Unlocking Dyslexia in Japanese
Great article in the Wall Street Journal today: Unlocking Dyslexia in Japanese. Quotes:
- “Experiences like that of the Lundays are providing scientists and educators with clues about how people with dyslexia learn and how best to teach them. Researchers have long observed that some dyslexics have an easier time with languages like Japanese and Chinese, in which characters represent complete words or ideas, than they do with languages like English, which use separate letters and sounds to form words.”
— “Learning experts don’t suggest that studying Chinese or Japanese will help dyslexics learn to read English; there’s no getting around the fact that reading English well requires being able to identify and blend sounds.
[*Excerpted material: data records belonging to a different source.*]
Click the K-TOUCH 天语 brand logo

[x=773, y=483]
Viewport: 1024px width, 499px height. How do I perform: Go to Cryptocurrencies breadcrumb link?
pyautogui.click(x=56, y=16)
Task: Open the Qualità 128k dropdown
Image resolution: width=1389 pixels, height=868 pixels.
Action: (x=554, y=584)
But improved understanding of the way dyslexics absorb character-based languages may help educators fashion curricula.”
— “The Arrowsmith School, a Toronto-based school for children with learning disabilities, says it asks students as part of its reading program to memorize words and characters in a variety of languages, including Chinese.”
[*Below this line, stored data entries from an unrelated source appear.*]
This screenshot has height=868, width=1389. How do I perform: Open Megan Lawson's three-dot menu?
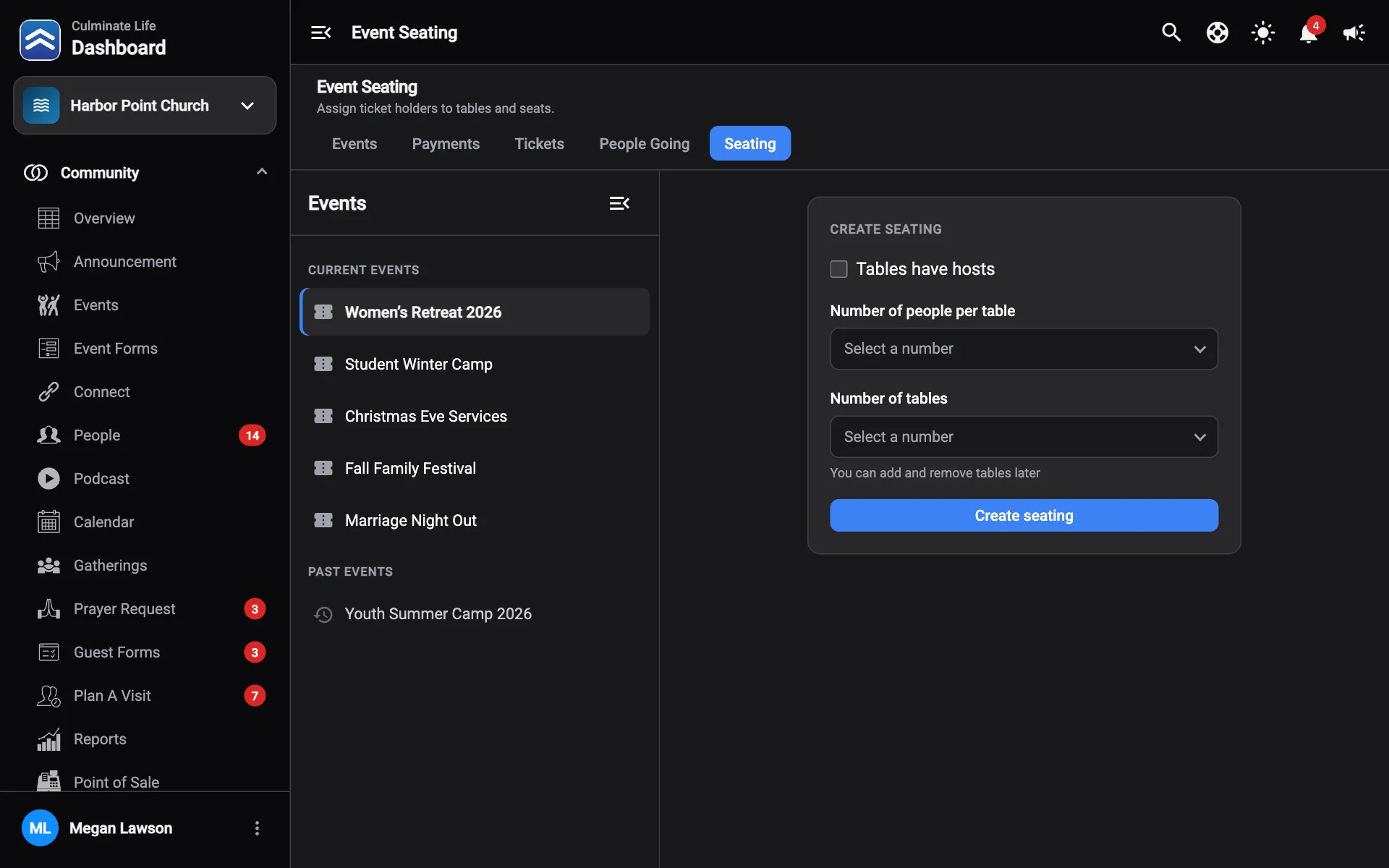(x=257, y=828)
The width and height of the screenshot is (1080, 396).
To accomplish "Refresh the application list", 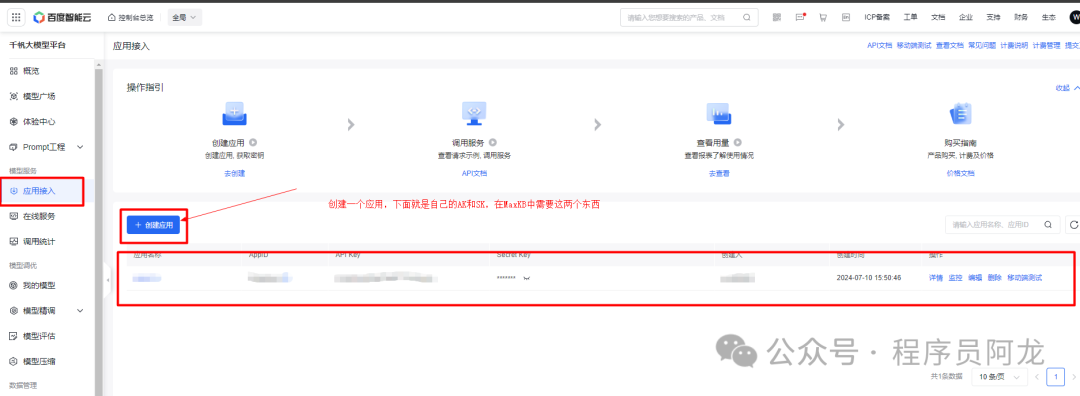I will [x=1073, y=225].
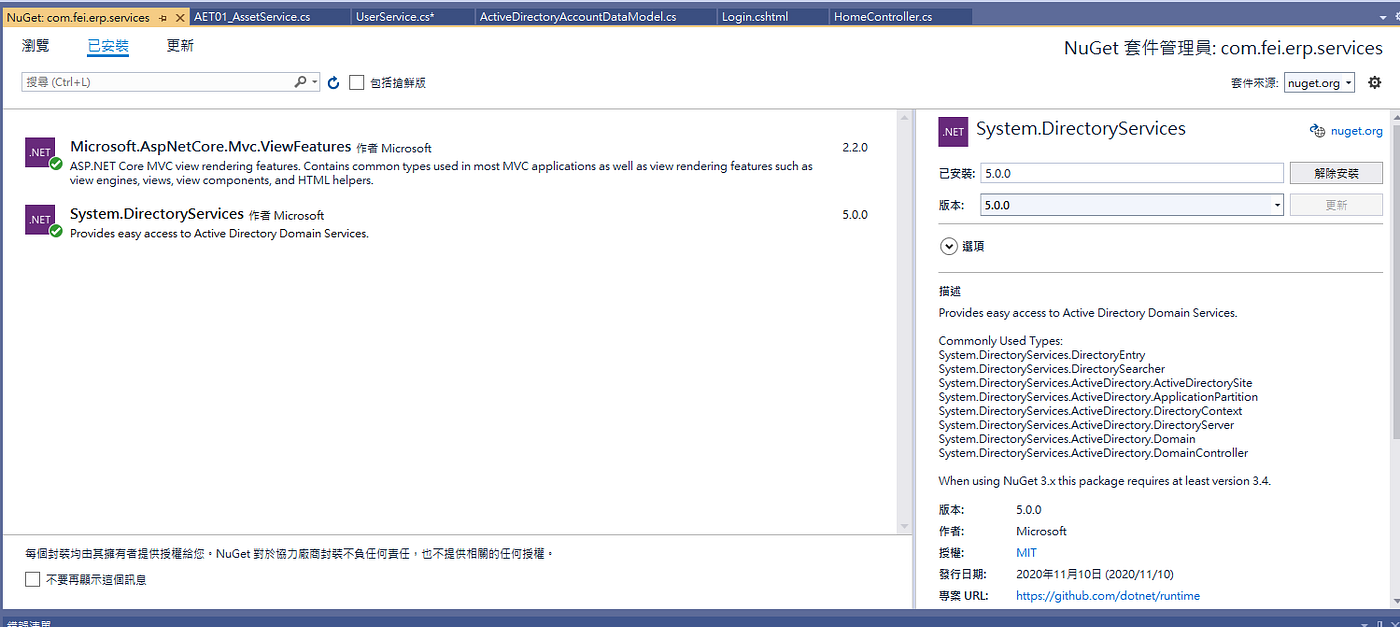The width and height of the screenshot is (1400, 627).
Task: Click the refresh icon next to the search box
Action: click(334, 82)
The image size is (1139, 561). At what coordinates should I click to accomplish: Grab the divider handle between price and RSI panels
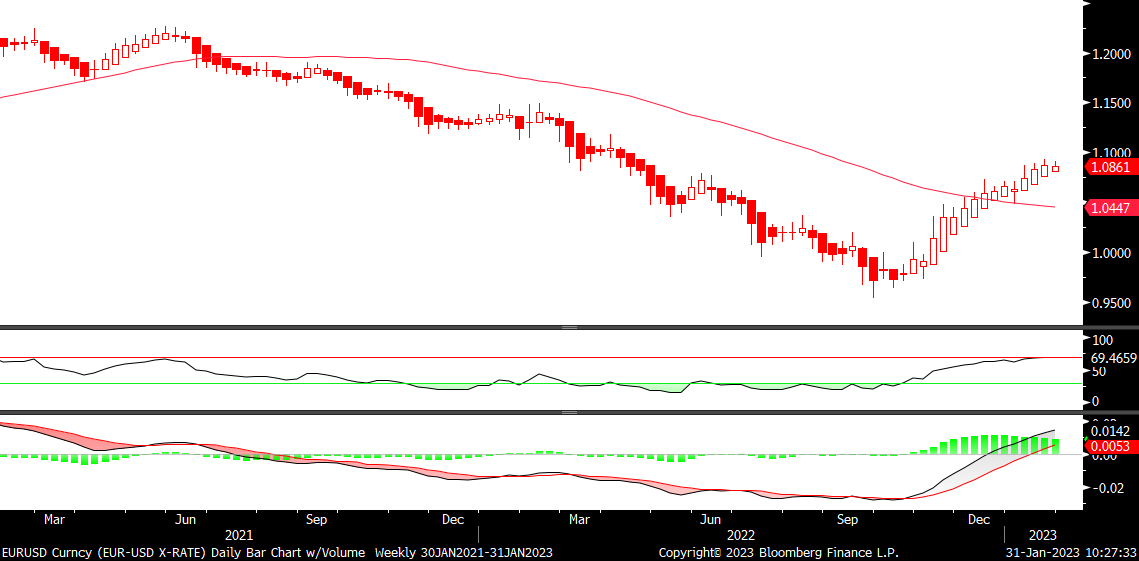(x=569, y=328)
Full article: Unlocking Dyslexia in Japanese
PS: the image above is the kanji character for “read”.
Interesting, I have mild dyslexia myself but have overcome most difficulties by rigorous training and practice (not with chinese characters unfortunately). This might become an important future concept though.
Great progress with dyslexia
This is quite true with other neurological problems. I have a range of neurological problems with vision, APD, motor apraxia, and NLD. Despite these problems, I have learned to read Chinese and Japanese and have noticed that I have gained in spatial skills despite my neurology. I would not recommend just plunging into reading characters without first gaining some foundational skills in nonverbal areas. I have tried doing learning characters without foundational skills and it is very tough. I do believe that learning characters is a very useful exercise at an appropriate point in therapy.
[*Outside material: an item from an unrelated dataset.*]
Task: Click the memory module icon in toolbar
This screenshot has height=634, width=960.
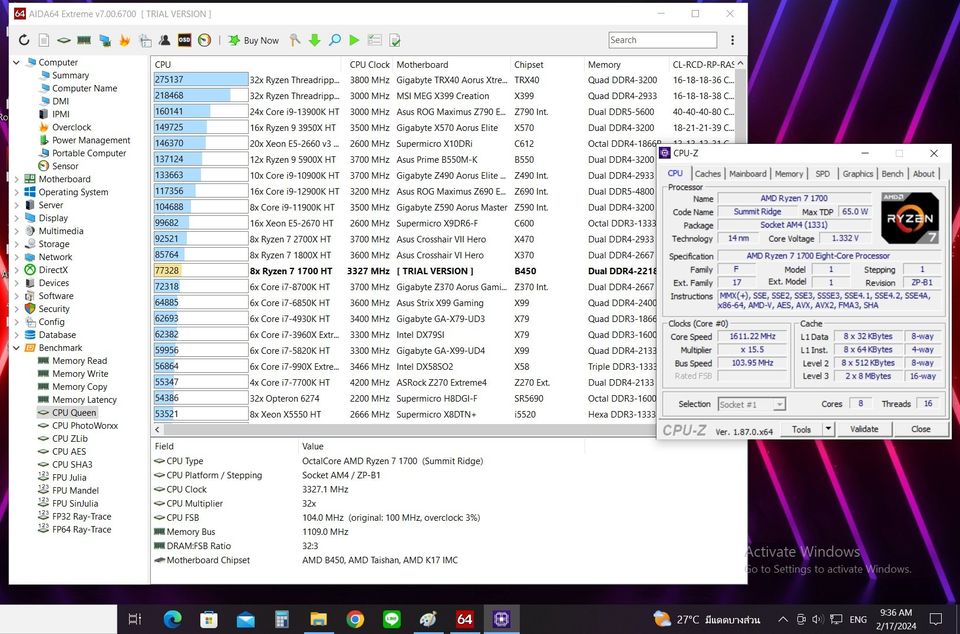Action: [x=83, y=40]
There is also a reverse disorder that can be revealed by Oriental people trying to learn English. I taught English in Japan for a while and came across one poor soul who was having trouble learning to read English. He was staring at each word with the same focus as I had when I was trying to memorize characters. Looking back at this, I believe that he was trying to visualize the whole word and memorize each word as a symbolic entity just like you would do with character based languages. We had to start teaching him how to look at the English language differently.